Anche Leopardi porta i segni della sua vita, breve. Sulla sceneggiatura sua, di Angelo Pasquini e Carla Cavalluzzi, Sergio Rubini racconta un giovane che vorrebbe abbeverarsi della vita, appagare la sua sete debordante di amore, animato da uno slancio patriottico che però ha poco a che fare con i programmi dei protagonisti risorgimentali. Siamo di fronte a un Giacomo che contesta, rifiuta la clausura della famiglia e ogni schieramento che sia un compromesso con la banalità e la normalità, e vive il dissidio tra la freddezza impassibile della ragione e il fuoco di un sentimento.
È così che la biografia del poeta dell’infinto (è il sottotitolo delle serie) diventa un melodramma con un ménage a trois, lui che s’invaghisce a Firenze di Fanny Targioni Tozzetti che però s’innamora dell’amico prediletto, quell’Antonio Ranieri che lo accompagna fino alla fine. Assistiamo alla storia di un desiderio che non incontra la felicità e al ritratto di un’esistenzialista portato dai sentimenti e sul bordo del nulla.
Insomma, una bella sorpresa per chi lo ha studiato al liceo e se lo ricorda confezionato nella gabbia di certi stereotipi che prosciugavano tensioni e delle contraddizioni con cui questo Giacomo si presenta nella nostra attualità.
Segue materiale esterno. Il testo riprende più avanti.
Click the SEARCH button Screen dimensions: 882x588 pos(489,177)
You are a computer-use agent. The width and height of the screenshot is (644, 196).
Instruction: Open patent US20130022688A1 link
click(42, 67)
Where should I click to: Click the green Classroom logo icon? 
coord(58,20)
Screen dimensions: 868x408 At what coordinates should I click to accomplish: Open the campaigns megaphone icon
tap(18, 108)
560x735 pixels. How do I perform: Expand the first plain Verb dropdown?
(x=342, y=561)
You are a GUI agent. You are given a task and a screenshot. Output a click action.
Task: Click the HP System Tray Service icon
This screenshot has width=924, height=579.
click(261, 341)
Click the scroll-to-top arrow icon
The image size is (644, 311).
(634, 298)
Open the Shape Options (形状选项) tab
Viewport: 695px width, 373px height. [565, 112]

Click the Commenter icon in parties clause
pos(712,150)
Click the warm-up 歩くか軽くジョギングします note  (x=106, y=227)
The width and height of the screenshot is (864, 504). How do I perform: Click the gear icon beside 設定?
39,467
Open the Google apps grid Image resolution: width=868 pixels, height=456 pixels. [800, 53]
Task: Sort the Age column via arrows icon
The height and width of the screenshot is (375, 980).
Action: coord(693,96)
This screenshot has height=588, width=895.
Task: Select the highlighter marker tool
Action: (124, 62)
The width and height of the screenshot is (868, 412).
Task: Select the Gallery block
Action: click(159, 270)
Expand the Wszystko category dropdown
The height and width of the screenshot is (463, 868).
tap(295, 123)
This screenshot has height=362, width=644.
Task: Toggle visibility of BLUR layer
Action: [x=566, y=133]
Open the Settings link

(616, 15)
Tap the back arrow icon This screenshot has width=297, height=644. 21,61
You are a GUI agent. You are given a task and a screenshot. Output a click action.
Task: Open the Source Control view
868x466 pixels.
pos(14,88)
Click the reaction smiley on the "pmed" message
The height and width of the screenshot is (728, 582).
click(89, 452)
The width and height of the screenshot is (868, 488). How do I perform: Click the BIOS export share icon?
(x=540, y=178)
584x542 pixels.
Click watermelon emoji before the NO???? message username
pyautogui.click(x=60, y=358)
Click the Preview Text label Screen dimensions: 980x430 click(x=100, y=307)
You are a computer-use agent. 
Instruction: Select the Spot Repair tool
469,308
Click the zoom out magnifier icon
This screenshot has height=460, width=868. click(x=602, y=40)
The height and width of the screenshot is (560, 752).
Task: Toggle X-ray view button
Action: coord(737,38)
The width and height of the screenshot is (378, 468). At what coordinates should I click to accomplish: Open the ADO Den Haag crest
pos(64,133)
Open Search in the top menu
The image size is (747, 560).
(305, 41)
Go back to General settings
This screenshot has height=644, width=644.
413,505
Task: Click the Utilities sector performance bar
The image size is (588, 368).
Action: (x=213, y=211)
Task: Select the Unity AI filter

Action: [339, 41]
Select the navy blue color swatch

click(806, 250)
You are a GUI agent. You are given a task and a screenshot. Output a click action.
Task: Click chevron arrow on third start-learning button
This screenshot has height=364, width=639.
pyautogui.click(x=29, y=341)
Ai giovani soprattutto che vi potrebbero scoprire un coetaneo che ne anticipa le speranze e un duro, indomito, confronto con il mondo.
Interpreta questa sorta di Amadeus letterario Leonardo Maltese e lo fa con la freschezza naif che il personaggio richiede, con lui Alessio Boni e Valentina Cervi, i genitori, Cristiano Caccamo/Ranieri, Giusy Buscemi/Fanny, Fausto Russo Alesi/Pietro Giordani e Alessandro Preziosi, il sacerdote che con Ranieri incornicia il racconto e non vorrebbe dare sepoltura in chiesa al poeta. Il tutto in una miniserie in due serate, qualità e missione di servizio pubblico per Rai Fiction che l’ha coprodotta con Ibc movie di Beppe Caschetto.